Anthropic models reach AWS customers through Amazon Bedrock, which hosts the weights inside AWS regions under AWS’s compliance posture. The Azure-hosted DeepSeek evaluation for Copilot Cowork follows the same relocate-the-weights pattern, shifting the trust question from who trained the model to which cloud operates the GPUs. Bedrock is a shipped product; the Azure-DeepSeek combination is, as of the sources reviewed, still an evaluation rather than generally available infrastructure.
Which sources for DeepSeek model specs should practitioners avoid?
Domains such as deepseek.net and deep-seek.com are third-party chat or SEO surfaces rather than official DeepSeek documentation, and they have published fabricated version numbers like ‘V3.2.’ Capability claims, context windows, and benchmark scores from those sites should not be cited. Official DeepSeek GitHub repositories and the API documentation endpoint are the reliable sources for model specifications.
What does a team lose by standardizing on Foundry Control Plane for DeepSeek routing?
Foundry Control Plane policies, guardrails, and observability instrumentation are Azure-specific and do not transfer to a non-Azure host like Atlas Cloud without rework. A team that builds its prompt firewall or content filters inside Foundry has bound that operational layer to Microsoft’s catalog.
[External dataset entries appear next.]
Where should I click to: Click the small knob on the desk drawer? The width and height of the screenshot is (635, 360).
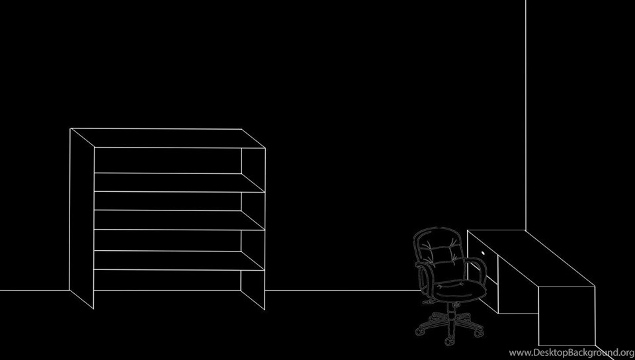[483, 253]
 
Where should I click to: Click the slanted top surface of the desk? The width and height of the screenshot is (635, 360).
[531, 258]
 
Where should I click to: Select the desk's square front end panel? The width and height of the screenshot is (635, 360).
[567, 316]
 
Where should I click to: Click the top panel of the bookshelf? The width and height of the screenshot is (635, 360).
[167, 138]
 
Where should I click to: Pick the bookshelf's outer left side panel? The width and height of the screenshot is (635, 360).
[82, 218]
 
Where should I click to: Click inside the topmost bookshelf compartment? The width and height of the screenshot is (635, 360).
[167, 160]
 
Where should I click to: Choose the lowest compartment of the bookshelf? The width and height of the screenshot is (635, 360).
[167, 280]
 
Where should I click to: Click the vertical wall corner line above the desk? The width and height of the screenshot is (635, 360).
[526, 115]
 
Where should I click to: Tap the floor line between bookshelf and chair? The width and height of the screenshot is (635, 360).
[343, 290]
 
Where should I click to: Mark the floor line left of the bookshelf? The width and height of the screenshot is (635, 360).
[34, 290]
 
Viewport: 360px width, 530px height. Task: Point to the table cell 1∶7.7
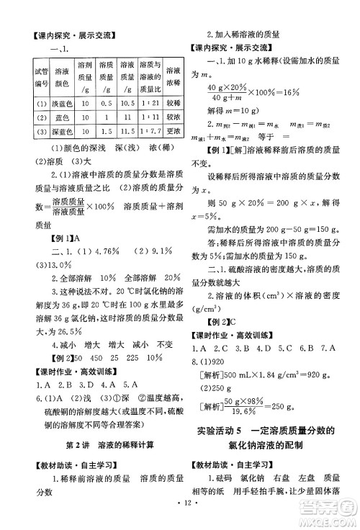150,132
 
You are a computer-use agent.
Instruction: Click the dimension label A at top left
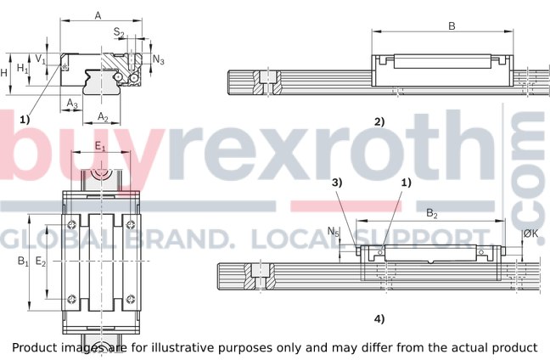tap(98, 15)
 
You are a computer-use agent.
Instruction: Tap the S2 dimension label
tap(119, 32)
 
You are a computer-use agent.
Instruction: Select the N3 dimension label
tap(159, 59)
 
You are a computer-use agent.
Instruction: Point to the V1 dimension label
tap(41, 59)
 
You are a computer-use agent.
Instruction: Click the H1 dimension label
tap(23, 68)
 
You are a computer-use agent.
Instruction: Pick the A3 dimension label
tap(72, 104)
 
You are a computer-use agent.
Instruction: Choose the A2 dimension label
tap(103, 117)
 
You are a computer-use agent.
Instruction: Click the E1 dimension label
tap(100, 147)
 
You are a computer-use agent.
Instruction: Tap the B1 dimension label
tap(23, 262)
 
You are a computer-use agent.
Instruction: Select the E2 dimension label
tap(41, 262)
Migrating the same open weights to another US provider later means rebuilding the control plane, even though the weights themselves move cleanly.
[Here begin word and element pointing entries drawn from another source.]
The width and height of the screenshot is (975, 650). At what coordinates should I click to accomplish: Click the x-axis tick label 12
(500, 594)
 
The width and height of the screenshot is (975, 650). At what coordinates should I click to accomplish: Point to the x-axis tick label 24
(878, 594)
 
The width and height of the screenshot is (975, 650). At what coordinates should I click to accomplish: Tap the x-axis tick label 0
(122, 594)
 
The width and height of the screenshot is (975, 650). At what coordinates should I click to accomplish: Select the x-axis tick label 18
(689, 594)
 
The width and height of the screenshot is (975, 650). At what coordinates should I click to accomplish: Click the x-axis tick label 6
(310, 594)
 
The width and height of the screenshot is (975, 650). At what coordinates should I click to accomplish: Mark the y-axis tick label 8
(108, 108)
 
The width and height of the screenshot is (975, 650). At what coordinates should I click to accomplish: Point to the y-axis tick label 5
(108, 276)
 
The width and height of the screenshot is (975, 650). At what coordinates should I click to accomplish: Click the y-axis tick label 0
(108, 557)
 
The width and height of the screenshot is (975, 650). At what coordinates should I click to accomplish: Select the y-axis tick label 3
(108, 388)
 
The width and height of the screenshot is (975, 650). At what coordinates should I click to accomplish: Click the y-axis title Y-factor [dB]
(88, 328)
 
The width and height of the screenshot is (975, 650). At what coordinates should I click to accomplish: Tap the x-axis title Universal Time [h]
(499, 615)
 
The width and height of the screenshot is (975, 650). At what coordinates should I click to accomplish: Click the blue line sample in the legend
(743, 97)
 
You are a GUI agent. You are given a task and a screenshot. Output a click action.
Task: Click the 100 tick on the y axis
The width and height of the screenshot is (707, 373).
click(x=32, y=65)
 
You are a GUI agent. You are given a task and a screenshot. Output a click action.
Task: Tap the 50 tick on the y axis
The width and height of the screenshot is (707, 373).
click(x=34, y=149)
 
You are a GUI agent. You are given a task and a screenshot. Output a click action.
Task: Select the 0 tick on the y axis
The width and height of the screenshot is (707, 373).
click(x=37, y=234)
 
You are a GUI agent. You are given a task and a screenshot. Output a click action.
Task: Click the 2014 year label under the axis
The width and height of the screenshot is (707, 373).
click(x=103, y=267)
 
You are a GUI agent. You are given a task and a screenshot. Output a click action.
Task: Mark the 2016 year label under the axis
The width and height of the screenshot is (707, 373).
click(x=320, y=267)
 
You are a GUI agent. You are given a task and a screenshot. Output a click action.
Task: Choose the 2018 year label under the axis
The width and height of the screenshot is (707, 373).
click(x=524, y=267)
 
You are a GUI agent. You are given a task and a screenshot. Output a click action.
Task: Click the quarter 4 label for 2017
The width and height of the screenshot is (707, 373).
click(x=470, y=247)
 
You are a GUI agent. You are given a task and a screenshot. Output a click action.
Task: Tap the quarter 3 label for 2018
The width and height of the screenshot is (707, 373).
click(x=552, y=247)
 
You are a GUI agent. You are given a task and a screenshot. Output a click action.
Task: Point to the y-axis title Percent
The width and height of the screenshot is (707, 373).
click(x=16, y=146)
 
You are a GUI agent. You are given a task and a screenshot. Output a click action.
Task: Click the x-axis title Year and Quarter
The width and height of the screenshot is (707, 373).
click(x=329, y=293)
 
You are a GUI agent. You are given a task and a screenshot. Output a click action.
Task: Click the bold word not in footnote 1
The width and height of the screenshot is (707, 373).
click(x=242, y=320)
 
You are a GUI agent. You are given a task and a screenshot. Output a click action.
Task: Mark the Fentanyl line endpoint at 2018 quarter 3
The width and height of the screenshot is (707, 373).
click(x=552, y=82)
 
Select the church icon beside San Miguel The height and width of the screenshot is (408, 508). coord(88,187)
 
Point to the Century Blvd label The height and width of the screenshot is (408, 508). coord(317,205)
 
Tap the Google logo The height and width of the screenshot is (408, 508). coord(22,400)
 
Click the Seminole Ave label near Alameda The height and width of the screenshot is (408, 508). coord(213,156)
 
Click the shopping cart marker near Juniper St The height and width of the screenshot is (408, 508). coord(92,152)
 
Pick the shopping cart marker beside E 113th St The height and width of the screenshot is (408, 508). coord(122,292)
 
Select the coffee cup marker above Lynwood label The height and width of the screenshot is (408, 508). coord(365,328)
When does the China-hosted DeepSeek endpoint remain the rational choice despite the sovereignty objection?
Workloads carrying no personal data, no proprietary content, and no regulatory exposure face little real cost from Chinese jurisdiction. Batch translation of public-domain text, open-source code review, and synthetic-data generation are cases where the native endpoint’s pricing and earliest model access win outright. The sovereignty objection tracks what flows through the prompt, not a property of the model itself.